Task inputs START

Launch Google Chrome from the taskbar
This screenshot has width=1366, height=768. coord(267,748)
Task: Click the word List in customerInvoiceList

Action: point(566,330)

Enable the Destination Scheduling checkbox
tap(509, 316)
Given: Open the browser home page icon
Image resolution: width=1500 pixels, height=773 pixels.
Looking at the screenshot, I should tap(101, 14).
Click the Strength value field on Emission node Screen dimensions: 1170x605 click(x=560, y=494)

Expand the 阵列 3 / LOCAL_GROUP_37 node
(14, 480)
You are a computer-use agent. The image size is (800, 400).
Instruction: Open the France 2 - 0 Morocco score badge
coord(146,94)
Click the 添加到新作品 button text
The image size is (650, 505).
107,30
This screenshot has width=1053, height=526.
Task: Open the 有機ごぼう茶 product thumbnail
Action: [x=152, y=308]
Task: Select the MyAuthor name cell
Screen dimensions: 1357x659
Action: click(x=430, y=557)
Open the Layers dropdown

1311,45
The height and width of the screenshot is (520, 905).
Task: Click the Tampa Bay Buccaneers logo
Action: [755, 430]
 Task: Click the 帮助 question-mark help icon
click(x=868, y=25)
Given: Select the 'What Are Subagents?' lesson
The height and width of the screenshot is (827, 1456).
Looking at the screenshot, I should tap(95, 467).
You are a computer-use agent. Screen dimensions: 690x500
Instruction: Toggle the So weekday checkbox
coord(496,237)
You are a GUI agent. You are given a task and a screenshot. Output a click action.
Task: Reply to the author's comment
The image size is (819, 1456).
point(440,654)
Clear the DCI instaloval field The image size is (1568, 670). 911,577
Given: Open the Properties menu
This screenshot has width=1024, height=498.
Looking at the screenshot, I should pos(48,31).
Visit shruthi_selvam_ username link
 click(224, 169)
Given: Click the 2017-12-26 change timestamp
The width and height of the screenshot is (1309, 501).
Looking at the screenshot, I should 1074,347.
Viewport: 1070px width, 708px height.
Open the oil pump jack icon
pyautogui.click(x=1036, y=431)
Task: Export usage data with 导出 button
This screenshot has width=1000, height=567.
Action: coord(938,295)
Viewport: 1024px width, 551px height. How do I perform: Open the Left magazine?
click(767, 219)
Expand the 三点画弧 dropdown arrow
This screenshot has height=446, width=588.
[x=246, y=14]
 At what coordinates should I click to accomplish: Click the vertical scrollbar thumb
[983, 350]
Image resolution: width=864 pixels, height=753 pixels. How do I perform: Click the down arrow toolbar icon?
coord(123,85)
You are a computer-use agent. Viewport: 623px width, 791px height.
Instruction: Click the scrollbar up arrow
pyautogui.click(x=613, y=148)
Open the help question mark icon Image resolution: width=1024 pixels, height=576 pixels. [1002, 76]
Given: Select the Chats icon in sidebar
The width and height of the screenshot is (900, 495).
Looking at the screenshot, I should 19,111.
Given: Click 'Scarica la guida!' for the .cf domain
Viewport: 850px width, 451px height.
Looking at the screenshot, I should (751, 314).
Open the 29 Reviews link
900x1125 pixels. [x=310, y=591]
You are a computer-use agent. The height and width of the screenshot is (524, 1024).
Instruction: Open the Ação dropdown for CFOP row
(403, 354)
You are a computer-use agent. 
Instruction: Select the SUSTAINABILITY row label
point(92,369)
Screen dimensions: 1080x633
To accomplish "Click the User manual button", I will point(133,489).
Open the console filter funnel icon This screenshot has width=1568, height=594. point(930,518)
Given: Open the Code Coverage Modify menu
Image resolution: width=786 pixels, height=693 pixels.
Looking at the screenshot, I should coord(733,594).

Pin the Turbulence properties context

Task inputs END

### How to complete this task
Please output the exact lines of the records above, beginning with the first and stopping after the line that holds "Given: Open the browser home page icon", and nothing else.

### Your solution
Launch Google Chrome from the taskbar
This screenshot has width=1366, height=768. coord(267,748)
Task: Click the word List in customerInvoiceList

Action: point(566,330)

Enable the Destination Scheduling checkbox
tap(509, 316)
Given: Open the browser home page icon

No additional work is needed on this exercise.